DALLAS | When former Washington coach Dick Motta coached the 1980-81 Mavericks expansion team, the players were having a particularly poor night. By halftime, Motta was steamed.
In the hallway leading to the locker room, he walked past the halftime entertainment - a Bengal tiger and a professional trainer.
Motta asked the trainer to bring the tiger in the locker room, where the coach confronted the players and told them they’d better start rebounding or he was going to let the tiger loose.
Ed Tapscott can relate. For the second consecutive night, he watched as his team was mauled in the third quarter, and the result was the fifth straight loss for the Wizards, who fell to the Mavericks 119-103.
One night after suffering a 22-point loss to the Spurs, Caron Butler returned to the Wizards lineup after missing three straight games with a sore left hamstring. With Butler back in the lineup, the Wizards were in control for much of the first two quarters and were in a 51-51 tie at halftime.
But the Mavericks went on a 9-0 run midway through the period to take a 10-point lead into the fourth, and that deficit was too much for the Wizards to overcome.
Tapscott was perplexed by the poor third-quarter efforts.
“I said, ‘Guys, we are obviously doing something wrong in terms of our warmups because we come out and it’s fairly even game,’ ” he said. “It’s right there at half. Then immediately we’re down five or six, but another [9-0] run and you’re down 12. We just cannot afford those types of deficits.”

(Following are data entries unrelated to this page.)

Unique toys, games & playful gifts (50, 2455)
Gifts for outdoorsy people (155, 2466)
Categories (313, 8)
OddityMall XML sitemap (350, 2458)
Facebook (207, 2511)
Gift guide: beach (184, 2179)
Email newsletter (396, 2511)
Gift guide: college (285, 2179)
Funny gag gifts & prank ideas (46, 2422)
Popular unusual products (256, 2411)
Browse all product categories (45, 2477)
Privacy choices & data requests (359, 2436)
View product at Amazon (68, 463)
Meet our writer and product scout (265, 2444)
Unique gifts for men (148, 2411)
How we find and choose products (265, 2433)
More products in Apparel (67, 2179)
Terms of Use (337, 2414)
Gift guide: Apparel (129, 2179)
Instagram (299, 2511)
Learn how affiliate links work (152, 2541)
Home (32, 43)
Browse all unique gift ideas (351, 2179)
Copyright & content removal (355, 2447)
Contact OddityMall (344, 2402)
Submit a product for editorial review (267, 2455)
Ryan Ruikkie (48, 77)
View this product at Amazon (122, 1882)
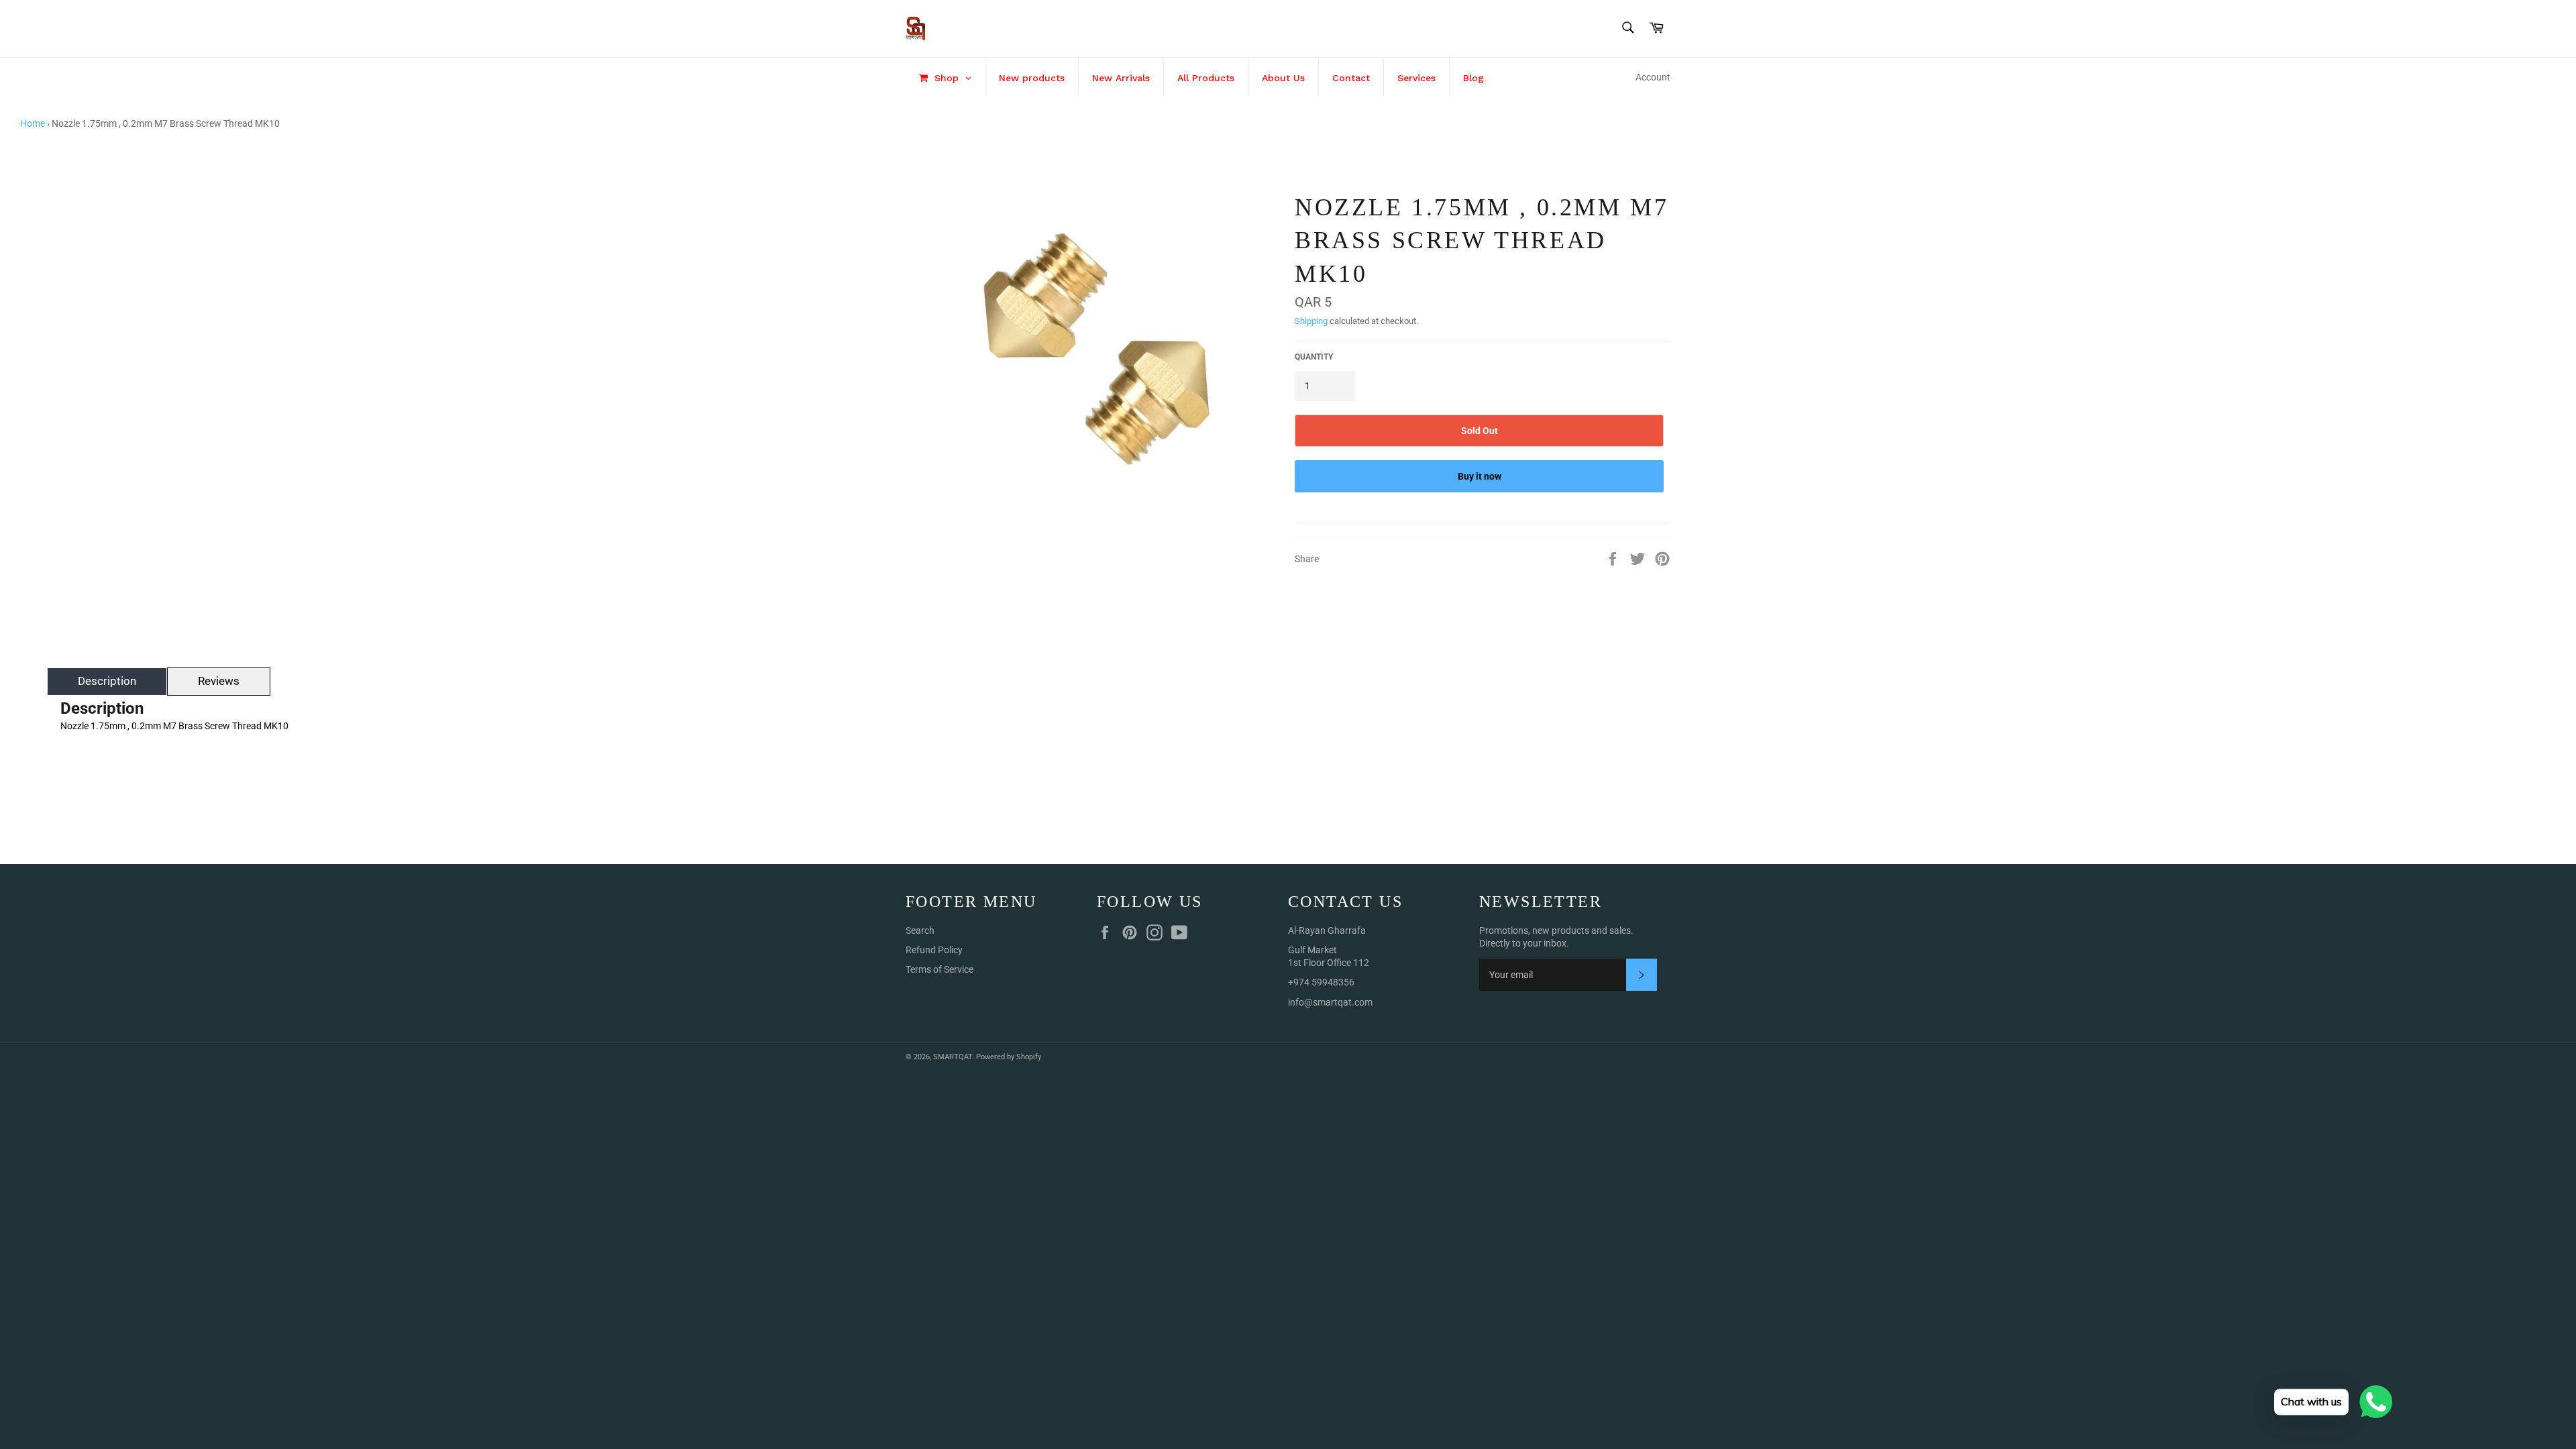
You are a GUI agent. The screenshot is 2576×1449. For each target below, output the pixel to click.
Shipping (1311, 321)
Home (32, 123)
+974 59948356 (1321, 982)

Antawn Jamison led the Wizards with 24 points and 11 rebounds, and Butler had 20 points and nine rebounds. Butler was uncertain that he could play before the game but then went out and played 42 minutes.
“I got a little fatigued at the end,” Butler said, “but I specifically asked Coach to let me push it out, let me play on it.”
Jamison played 40 minutes. Despite Washington’s 14-49 record, Tapscott said his two veterans would play as many minutes as they want.
“The young guys that’s here now and that’s going be here next year, they’ve got to figure out a way somehow, some way to play with us,” Butler said. “So it’s important for us to be out there with them.”
But at this point, Butler said, the Wizards are “playing for your pride.”
“You’re playing for the city still,” he said. “Everybody’s still supporting us. We’ve got loyal fans, diehard fans. We’ve got to at least go out there and leave the effort out there.”
Both teams shot better than 50 percent from the field, but the Mavericks, who played without injured forward Josh Howard (ankle), had a little more firepower. They were led by Dirk Nowitzki with 34 points and Jason Terry with 33. Some of those points came late as Dallas outscored the Wizards 14-6 in the final four minutes.
Tapscott said he is still looking for ways to jump-start his team in the third quarter, adding that he will try another tactic Monday when the Wizards finish up their four-game road trip in Minnesota.
“We’ll keep looking at different things,” Tapscott said. “I bring them out [of the locker room] early, I bring them out late. We’ll try something new Monday. We may not have a halftime. I’ll just have the huddle at halfcourt, and we’ll run the offense for 12 minutes. Something like that to keep us focused. If you see us running the offense at halftime in Minnesota, you’ll know I was true to my word.”